You get money to go to school and get your degree. Yay, graduate! Then, as soon as you start working, you have this huge loan you need to pay back. Ouch. It’s a heavy cloud to carry when you are just starting out your adulthood.
Now, all of a sudden, you can’t afford to get a mortgage or save enough for retirement. These shackles drag you down and slow your progression through life. It’s super important to be cautious when taking out student loans. Education is indeed important, but loans are not to be taken lightly.
Instead, try to apply for federal student aid and find out if you qualify for any grants that would help you pay for your tuition. Also, consider attending an in-state college, or knocking out your first two years at a community college. Look out for all opportunities that would minimize how much you have to borrow. Make sure you research everything and ask questions!
9. Not keeping an eye on your credit score
Do you know what your credit score is? If you do, congratulations! You are one of the few people out there who do, and that’s not an exaggeration either.

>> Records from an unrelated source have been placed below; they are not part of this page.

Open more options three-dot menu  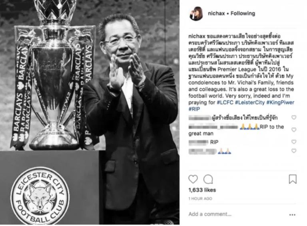[x=292, y=215]
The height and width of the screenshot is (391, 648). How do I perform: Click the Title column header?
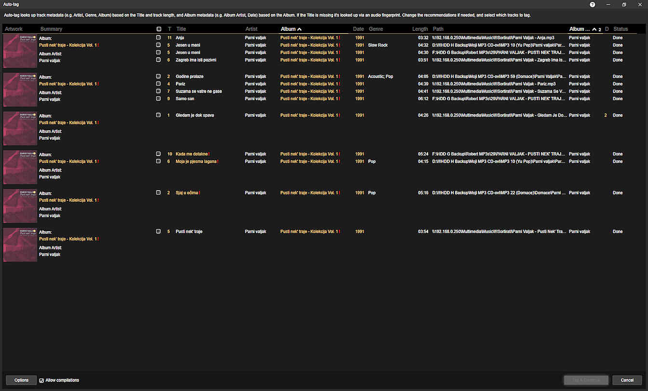tap(181, 29)
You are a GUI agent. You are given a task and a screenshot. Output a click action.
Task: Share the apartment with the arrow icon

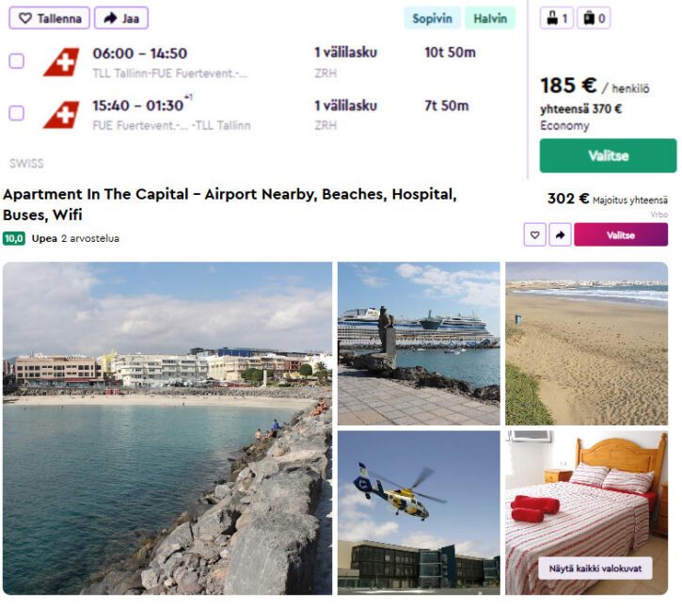tap(561, 235)
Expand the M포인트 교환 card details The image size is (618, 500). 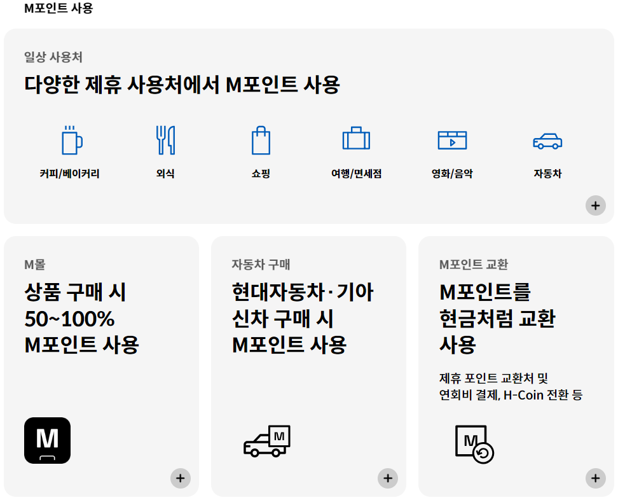pos(596,478)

The majority of people out there don’t know what their credit score is. Add this one to the important common money mistakes to avoid, as it’s one of the easiest to fix. Since we live in a world where your financial health and responsibility are partly determined by a number called the credit score, then it’s vital that you know what your score is. This helps you know what you qualify for when it comes to credit approval. If you want to understand the number itself, here’s what’s considered a good credit score.
Things like getting a mortgage, setting up a utility account, or even renting an apartment all take your credit score into consideration, just to name a few. So why would you not keep a close eye on something so important?
Services like Credit Karma offer free credit score checks, and most credit cards now show your score right in the app for free. So if you don’t know what your credit score is, then go take a look. Make sure to check regularly.
10. Not having multiple streams of income
I saved the best for last :) Depending on a single income is not a good financial strategy. If your primary and only income is your job, what happens if you lose that job?
As I mentioned earlier, it’s human nature to want to live in the moment and not actively prepare for emergencies and what-if scenarios. Take a moment to think about it. If your employer suddenly decides to lay off employees or goes out of business, then you become stranded. Even if you had a small emergency fund, you’ll probably go through that pretty quickly. Then what?
It’s important to have more than just one source of income. It might sound difficult and intimidating, but anybody can do it! Things like blogging, driving for a delivery app, real estate investing, or even renting out a spare bedroom are just a few examples.
Lucky for you, I’ve written an article on the top creative ways to earn passive income, plus a roundup of side gigs that pay really well. Check them out and see where you can get started.
Final thoughts
I know of so many other ways that people mismanage their finances. These 10 are just the most common money mistakes to avoid, but also the most devastating. Make sure to read this more than once, and return to it to constantly remind yourself.
I have personally done every single one of these items on this list, but I took the time to realize the mistakes and fix them. Anybody can fix their financial picture and get on the path to financial freedom. It’s really not that hard — it just takes courage and determination.
I always say this to my peers, and I’m going to say it to you. If a little boy born and raised in Africa can do it, you can too! I have faith in you. Good luck.